Efficient Cloud-Native Raster Data Access: An Alternative to Rasterio/GDAL

2024-12-13 14:47:00
blog.terrafloww.com

The rapid growth of Earth observation data in cloud storage, which will continue to grow exponentially, powered by falling rocket launch prices by companies like SpaceX, has pushed us to think of how we access and analyze satellite imagery. With major space agencies like ESA and NASA adopting Cloud-Optimized GeoTIFFs (COGs) as their standard format, we’re seeing unprecedented volumes of data becoming available through public cloud buckets.

This accessibility brings new challenges around efficient data access. In this article, we introduce an alternative approach to cloud-based raster data access, building upon the foundational work of GDAL and Rasterio.

The Evolution of Raster Storage

Traditional GeoTIFF files weren’t designed with cloud storage in mind. Reading these files often required downloading entire datasets, even when only a small portion was needed.

The introduction of COGs marked a significant shift, enabling efficient partial reads through HTTP range requests.

COGs achieve this efficiency through their internal structure:

An initial header containing the Image File Directory (IFD)
Tiled organization of the actual image data
Overview levels for multi-resolution access
Strategic placement of metadata for minimal initial reads

COG File Data Composition, courtesy of Planet Labs

This structure allows tools to read specific portions of the file without downloading the entire dataset.

However we feel that even with COGs, trying to do something like a Time-series NDVI graph for a few polygons across a few regions is not as fast as it could be, especially due to the latency caused by AWS S3 throttling.
════════════════
Resume the article on cloud-native raster data access, starting right after its last sentence. The lines that come next play no part in this exercise.

**RAW DATA:**
════════════════
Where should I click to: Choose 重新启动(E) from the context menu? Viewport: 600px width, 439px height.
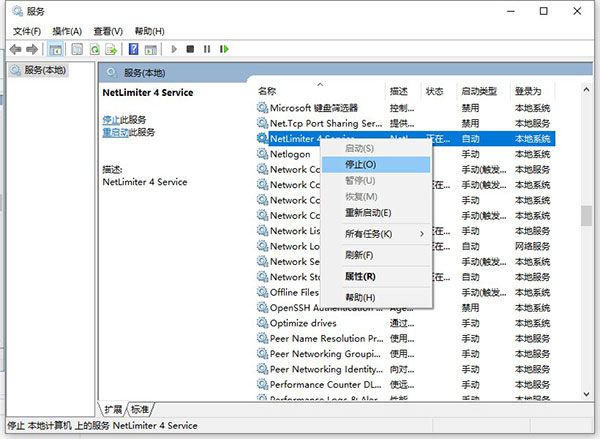(x=367, y=213)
════════════════
**OUTPUT FOR THIS EXERCISE:**
The STAC Ecosystem and GeoParquet

The SpatioTemporal Asset Catalog (STAC) specification has emerged as a crucial tool for discovering and accessing Earth observation data. While STAC APIs provide standardized ways to query satellite imagery, the Cloud Native Geospatial (CNG) community took this further by developing STAC GeoParquet.

STAC GeoParquet leverages Parquet’s columnar format to enable efficient querying of STAC metadata. The columnar structure allows for:

Filter pushdown for spatial and temporal fields
Efficient compression of repeated values
Reduced I/O through column pruning
Fast parallel processing capabilities with the right parquet reading libraries

Current access patterns and challenges

The current approach to accessing COGs, exemplified by GDAL and Rasterio, typically involves:

Initial GET request to read the file header
Additional requests if needed if header not found in initial request
Final requests to read the actual data tiles

For cloud-hosted public datasets, this pattern can lead to:

Multiple HTTP requests per file access
Increased latency, especially across cloud regions
Potential throttling on public buckets
Higher costs from numerous small requests to paid buckets

A New Approach: Extending STAC GeoParquet and Byte-range calculations

Extending stac-geoparquet with new columns

Building upon the excellent stac-geoparquet, we explored adding some of COG’s internal metadata information directly into it.
We added new columns to the geoparquet, which were “per-band metadata” columns, containing the following information about each band’s COG file –

Tile offset info
Tile size info
Data type
Compression info

So for Sentinel 2, this was 13 new columns containing a dictionary of the above new data points derived by reading the headers of each COG file. We do a batch process and we pay the cost and time spent to gather COG files metadata upfront.
In our case we took 1 year’s worth of Sentinel 2 items from STAC API for this.

Get data from URLs by calculating byte ranges just-in-time

Now that we have 1 year’s worth of STAC items in GeoParquet along with each COG’s internal metadata. We can do what GDAL does behind the scenes without needing to query the headers of COG files again and again.

We use the info related to tile offsets and tile size info, to calculate the exact byte-range required to be read for each AOI for each COG URL in STAC items.
We then use Python requests module to get the data from the COG URLs, decompress the incoming bytes, since the data resides as deflate compressed COGs, and create the Numpy array.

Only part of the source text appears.